The service is also known as the interactor, and it's where you define the methods for triggering the BL. For example, in the shipping example, the service has methods for actually triggering the BL.
The transport layer uses a function to create the server, such as an HTTP server or gRPC server. This function takes a decoder and encoder as arguments, which are defined in the transport layer.
Here's a breakdown of what's involved in creating the server:
- DecodeRequestFunc translates the HTTP request to the Request Model.
- EncodeResponseFunc formats the Response Model and encodes it in the HTTP response.
- The returned *server implements http.Server (has ServeHTTP method).
The service interface is defined in the endpoint.go file, and it includes methods for triggering the BL. The transport layer registers the HTTP routes in the transport.go file.
The MakeEndpoint function is used to create the endpoint on runtime, and it provides a decoder for deserializing the request and an encoder for formatting and encoding the response.
Putting It Together:

When you're designing an application's architecture, it's essential to visualize the relationships between different components. A dependency diagram can help you understand how each part interacts with others.
In a simple application, the entity has no dependencies, only inward arrows. This means it doesn't rely on other components to function.
The outer layers, such as transport and inmem, only have arrows pointing towards the inner layers of the Business Logic (BL) and the entity. This indicates that these layers are dependent on the inner layers to operate.
Take a look at this: Golang Application
Dependency Management
Dependency Management is crucial for clean Golang code.
Dependency Injection is used to remove dependence of business logic on external packages, making it independent and portable.
This allows us to override the implementation of the interface without making changes to the usecase package.
By injecting dependencies, we can auto-generate mocks and easily write unit tests.
We're not tied to specific implementations, so we can change one component to another as long as the new component implements the interface.
Nothing needs to be changed in the business logic, making it highly maintainable.
Go-Kit and Architecture
Go-Kit is not an MVC framework, which means it doesn't follow the traditional model-view-controller pattern.

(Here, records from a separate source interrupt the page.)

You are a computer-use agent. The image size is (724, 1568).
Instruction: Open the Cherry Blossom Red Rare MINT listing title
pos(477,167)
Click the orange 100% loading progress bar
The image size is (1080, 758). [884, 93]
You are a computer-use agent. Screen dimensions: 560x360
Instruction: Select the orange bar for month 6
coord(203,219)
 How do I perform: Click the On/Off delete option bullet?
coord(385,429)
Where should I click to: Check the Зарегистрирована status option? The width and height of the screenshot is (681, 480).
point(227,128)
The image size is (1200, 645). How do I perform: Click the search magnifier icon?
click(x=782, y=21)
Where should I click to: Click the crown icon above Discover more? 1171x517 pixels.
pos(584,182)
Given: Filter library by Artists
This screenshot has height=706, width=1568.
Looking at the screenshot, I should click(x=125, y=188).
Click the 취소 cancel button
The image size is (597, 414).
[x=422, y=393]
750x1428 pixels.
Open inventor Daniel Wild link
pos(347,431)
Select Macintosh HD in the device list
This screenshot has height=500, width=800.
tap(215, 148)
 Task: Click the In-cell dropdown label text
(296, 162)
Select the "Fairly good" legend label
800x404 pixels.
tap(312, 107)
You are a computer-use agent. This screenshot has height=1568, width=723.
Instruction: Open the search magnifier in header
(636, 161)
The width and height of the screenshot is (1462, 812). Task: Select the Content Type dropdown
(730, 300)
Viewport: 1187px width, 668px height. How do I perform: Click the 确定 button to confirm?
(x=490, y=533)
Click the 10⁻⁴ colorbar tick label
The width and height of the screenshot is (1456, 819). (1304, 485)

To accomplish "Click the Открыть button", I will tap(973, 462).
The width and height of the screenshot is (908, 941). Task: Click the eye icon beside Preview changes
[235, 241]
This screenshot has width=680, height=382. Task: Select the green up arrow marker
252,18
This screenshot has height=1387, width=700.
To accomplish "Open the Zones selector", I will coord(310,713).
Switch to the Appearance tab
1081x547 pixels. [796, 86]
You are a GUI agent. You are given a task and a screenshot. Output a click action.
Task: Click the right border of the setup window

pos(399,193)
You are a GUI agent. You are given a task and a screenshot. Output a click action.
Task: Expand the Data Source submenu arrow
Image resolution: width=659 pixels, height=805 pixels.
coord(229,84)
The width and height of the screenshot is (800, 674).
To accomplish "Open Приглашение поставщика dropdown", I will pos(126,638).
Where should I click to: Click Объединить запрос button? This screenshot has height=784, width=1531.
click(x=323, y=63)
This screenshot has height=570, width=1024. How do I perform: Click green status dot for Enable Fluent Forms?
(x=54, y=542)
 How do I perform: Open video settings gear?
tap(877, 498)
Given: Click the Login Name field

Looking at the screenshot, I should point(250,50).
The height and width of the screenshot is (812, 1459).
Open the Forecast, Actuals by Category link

Instead, it divides the application into three distinct layers: Transport, Endpoint, and Service. This layered approach helps build robust and maintainable microservices.
The Transport layer is responsible for handling communication between services. The Endpoint layer defines the API endpoints, and the Service layer contains the business logic.
This layered architecture makes it easier to develop and maintain microservices, as each layer has a specific responsibility.
Best Practices
In Go, it's essential to restrain yourself from modifying variables that are meant to be immutable, as there's no way to declare a const struct or static variables.
You can clarify your code with comments to make it easier to understand, but it won't prevent mutations like modifying the sender variable.
Go's lack of const structs or static variables means you'll have to be mindful of your code's mutability.
As you refactor functions, remember to clarify your code with comments to make it cleaner and more maintainable.
In Go, you can't prevent mutations like modifying a variable at a later point in the code, so it's crucial to be mindful of your code's mutability.